Posted by in categories: bioengineering, biotech/medical, evolution, genetics

Thanks to the cocktail of drugs that make up antiretroviral therapy, HIV is no longer a death sentence. But there are downsides to antiretroviral therapy—taking the treatment for many years is expensive, increases drug resistance, and could cause adverse reactions in a patient. And, because the virus stays in reservoirs in the body, the disease can continue to progress in patients if they stop taking their medication.

Now a team of German researchers has found an enzyme that can “cut” the viral DNA out of a cell’s genetic code, which could eradicate the virus from a patient’s body altogether. The proof-of-concept study, published this week in Nature Biotechnology and reported by Ars Technica, was done in mice, but the researchers believe that their conclusions show that this DNA-snipping enzyme could be used in clinical practice. And if it can cut HIV’s genetic code out of a patient’s body, the technique could be a cure for the disease.

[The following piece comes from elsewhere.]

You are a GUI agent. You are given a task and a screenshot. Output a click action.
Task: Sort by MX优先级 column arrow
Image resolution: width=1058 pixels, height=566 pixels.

The researchers created the DNA-snipping enzyme called Brec1 using directed evolution, an engineering technique that mimics proteins’ natural evolution process. They programmed the enzyme to cut DNA on either side of a sequence characteristic of HIV—a difficult task since the DNA of organisms and of the virus itself mutates often. Still, the researchers identified a well-conserved sequence, then they tested how reliably the enzyme could snip out that sequence in cells taken from HIV-positive patients, in bacteria, and in mice infected with the human form of HIV. After a number of tweaks, Brec1 would cut only that sequence of DNA, patching up the cell’s genetic code once the HIV sequence was cleaved out. After 21 weeks, the cells treated with Brec1 showed no signs of HIV.